James Brown
James Brown

Reputation: 37404

Converting JSON with arrays to CSV using jq

I found myself in the world of JSON and I'm trying to convert out of it using jq. I'm trying to convert following structure to CSV:

{
  "Action": "A1",
  "Group": [
    {
      "Id": "10",
      "Units": [
        "1"
      ]
    }
  ]
}
{
  "Action": "A2",
  "Group": [
    {
      "Id": "11",
      "Units": [
        "2"
      ]
    },
    {
      "Id": "20",
      "Units": []
    }
  ]
}
{
  "Action": "A1",
  "Group": [
    {
      "Id": "26",
      "Units": [
        "1",
        "3"
      ]
    }
  ]
}
{
  "Action": "A3",
  "Group": null
}

where the Ids are between 10-99 and Units 1-5. Expected output would be (quoted or unquoted, comma separated or not, I used pipe separators for clarity):

Action|Group|Unit1|Unit2|Unit3|Unit4|Unit5
A1|10|1|0|0|0|0
A2|11|0|1|0|0|0
A2|20|0|0|0|0|0
A1|26|1|0|1|0|0
A3|0|0|0|0|0|0

I've played around with this for a while now (history | grep jq | wc -l says 107) but haven't made any real progress to combining the keys with eachother, I'm basically just getting lists of keys (jq n00b).

Update:

Testing the solution (sorry, been a bit s l o w) I noticed that the data also has records with "Group": nulls, ie.:

{
  "Action": "A3",
  "Group": null
}

(above few lines added to the main test data set) which results in error: jq: error (at file.json:61): Cannot iterate over null (null).
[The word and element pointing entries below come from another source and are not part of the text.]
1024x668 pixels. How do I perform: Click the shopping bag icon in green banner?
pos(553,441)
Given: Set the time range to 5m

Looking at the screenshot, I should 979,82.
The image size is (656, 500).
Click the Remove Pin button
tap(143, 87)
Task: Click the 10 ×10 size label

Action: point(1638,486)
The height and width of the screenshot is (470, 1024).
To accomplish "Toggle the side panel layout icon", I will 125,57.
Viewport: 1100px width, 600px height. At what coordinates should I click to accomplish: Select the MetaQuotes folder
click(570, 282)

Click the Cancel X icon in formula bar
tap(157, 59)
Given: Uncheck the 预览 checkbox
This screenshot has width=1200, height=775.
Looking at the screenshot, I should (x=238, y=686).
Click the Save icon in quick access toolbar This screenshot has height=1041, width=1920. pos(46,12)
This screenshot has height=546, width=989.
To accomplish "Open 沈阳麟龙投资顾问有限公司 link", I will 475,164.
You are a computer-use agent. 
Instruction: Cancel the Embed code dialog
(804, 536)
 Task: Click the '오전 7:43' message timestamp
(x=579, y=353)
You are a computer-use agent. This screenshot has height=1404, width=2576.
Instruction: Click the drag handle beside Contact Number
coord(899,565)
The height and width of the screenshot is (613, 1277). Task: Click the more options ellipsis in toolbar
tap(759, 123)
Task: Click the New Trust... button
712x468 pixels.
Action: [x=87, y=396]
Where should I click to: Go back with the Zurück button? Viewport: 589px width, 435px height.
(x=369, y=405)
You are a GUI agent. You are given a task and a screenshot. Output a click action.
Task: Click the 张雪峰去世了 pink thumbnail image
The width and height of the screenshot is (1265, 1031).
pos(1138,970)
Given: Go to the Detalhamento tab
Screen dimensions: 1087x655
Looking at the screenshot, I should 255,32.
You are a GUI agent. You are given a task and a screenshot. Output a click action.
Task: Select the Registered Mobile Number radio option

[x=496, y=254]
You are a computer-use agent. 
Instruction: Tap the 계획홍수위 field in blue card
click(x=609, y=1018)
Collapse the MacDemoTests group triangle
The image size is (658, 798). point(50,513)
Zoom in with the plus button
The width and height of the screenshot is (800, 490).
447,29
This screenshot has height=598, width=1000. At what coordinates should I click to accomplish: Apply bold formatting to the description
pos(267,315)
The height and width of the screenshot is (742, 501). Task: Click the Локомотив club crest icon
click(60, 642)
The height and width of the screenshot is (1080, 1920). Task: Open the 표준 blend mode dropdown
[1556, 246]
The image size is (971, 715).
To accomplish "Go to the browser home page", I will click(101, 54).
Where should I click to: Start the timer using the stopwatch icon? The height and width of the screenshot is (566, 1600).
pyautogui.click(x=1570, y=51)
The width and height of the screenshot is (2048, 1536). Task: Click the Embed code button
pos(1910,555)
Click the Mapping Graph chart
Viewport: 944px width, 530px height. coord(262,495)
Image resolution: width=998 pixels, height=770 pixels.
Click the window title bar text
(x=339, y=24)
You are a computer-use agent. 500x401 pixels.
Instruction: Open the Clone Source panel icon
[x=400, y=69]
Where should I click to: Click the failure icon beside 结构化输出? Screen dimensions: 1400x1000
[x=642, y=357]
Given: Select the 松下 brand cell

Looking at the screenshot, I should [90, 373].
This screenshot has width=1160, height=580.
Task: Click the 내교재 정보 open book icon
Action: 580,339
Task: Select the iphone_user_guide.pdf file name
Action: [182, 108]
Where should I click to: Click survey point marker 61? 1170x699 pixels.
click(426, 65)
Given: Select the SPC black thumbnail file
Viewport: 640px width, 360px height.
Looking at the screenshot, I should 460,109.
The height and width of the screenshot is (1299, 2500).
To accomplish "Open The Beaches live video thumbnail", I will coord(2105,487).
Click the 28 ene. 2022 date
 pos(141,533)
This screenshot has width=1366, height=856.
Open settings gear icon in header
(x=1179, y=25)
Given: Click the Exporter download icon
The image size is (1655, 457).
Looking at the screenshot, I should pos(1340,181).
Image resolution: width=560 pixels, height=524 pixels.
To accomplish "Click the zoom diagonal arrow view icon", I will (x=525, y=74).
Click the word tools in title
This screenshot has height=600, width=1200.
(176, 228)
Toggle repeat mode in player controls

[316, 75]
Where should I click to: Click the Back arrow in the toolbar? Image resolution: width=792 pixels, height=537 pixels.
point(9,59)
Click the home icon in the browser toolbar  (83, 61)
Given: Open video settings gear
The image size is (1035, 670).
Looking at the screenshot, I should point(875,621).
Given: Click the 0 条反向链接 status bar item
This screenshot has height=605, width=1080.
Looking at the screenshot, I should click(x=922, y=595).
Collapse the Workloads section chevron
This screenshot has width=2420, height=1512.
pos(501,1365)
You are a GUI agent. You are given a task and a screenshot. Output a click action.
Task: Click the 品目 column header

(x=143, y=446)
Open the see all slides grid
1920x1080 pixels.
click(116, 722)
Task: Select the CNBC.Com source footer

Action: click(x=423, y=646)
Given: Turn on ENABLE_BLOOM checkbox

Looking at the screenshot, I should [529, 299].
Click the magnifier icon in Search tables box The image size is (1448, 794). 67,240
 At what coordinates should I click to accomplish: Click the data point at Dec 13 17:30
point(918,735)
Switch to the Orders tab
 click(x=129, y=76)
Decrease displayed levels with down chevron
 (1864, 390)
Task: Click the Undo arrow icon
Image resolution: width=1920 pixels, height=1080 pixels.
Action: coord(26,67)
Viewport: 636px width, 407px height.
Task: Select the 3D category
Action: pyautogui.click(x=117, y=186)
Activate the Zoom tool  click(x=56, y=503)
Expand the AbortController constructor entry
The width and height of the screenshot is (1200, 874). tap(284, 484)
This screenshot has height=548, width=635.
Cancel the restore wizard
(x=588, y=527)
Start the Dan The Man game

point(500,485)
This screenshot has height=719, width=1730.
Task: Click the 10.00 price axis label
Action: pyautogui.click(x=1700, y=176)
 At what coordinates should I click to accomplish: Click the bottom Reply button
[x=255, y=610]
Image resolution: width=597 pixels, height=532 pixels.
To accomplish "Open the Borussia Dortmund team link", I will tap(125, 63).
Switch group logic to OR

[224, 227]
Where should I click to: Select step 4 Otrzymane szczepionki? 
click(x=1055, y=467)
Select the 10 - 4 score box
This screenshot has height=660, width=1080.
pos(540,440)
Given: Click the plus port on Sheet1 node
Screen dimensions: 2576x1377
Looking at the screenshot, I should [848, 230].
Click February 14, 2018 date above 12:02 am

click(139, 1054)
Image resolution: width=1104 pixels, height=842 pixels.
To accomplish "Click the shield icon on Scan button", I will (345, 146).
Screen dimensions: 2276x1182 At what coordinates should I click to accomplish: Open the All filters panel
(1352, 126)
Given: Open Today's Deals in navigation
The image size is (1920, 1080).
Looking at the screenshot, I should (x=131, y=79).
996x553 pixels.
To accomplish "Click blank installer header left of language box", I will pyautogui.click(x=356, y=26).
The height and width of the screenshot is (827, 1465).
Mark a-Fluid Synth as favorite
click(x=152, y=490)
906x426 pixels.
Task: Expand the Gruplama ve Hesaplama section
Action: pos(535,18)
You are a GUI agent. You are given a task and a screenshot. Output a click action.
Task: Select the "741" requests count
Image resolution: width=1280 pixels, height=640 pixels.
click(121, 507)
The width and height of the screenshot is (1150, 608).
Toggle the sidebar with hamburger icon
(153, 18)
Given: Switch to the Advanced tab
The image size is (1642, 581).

Expected output would be:

A3|0|0|0|0

Is there an easy way out of that one?

Upvotes: 2

Views: 1642

Answers (4)

peak
peak

Reputation: 116730

Here is a solution with minimal memory requirements for the case where the number of "Unit" columns (n) is unknown beforehand. In the first pass, n is computed.

stream.jq

This is for the second pass:

# Output: a stream of arrays.
def synopsis:
  inputs
  | .Action as $a
  | .Group |= (. // [{Id:0, Units:[]}])
  | .Group[] 
  | [$a, .Id, (.Units|map(tonumber-1))];

def h(n): ["Action", "Group", "Unit\(range(1;n+1))"];

# Output: an array suitable for @csv
def stream(n):
  def i: reduce .[] as $i ([range(0;n)|0]; .[$i]=1);
  .[0:2] + (.[2] | i) ;

h($width), (synopsis | stream($width)) | @csv

Invocation

jq -rn --argjson width $(jq -n '
  [inputs|(.Group//[{Units:[]}])[]|.Units|map(tonumber)|max]|max
  ' data.json) -f stream.jq data.json

Output

This is the output with the "null" record ({"Action": "A3","Group": null}) appended:

"Action","Group","Unit1","Unit2","Unit3"
"A1","10",1,0,0
"A2","11",0,1,0
"A2","20",0,0,0
"A1","26",1,0,1
"A3",0,0,0,0

Upvotes: 1

jq170727
jq170727

Reputation: 14655

Here is a general solution if the set of unit columns isn't known in advance:

def normalize: [            # convert input to array of flattened objects e.g. 
      inputs                # [{"Action":"A1","Group":"10","Unit1":"1"}, ...]
    | .Action as $a
    | .Group[]
    |   {Action:$a, Group:.Id}
      + reduce .Units[] as $u ({};.["Unit\($u)"]="1")
  ];

def columns:                # compute column names
  [ .[] | keys[] ] | unique ;

def rows($names):           # generate row arrays
    .[] | [ .[$names[]] ] | map( .//"0" );

normalize | columns as $names | $names, rows($names) | join("|")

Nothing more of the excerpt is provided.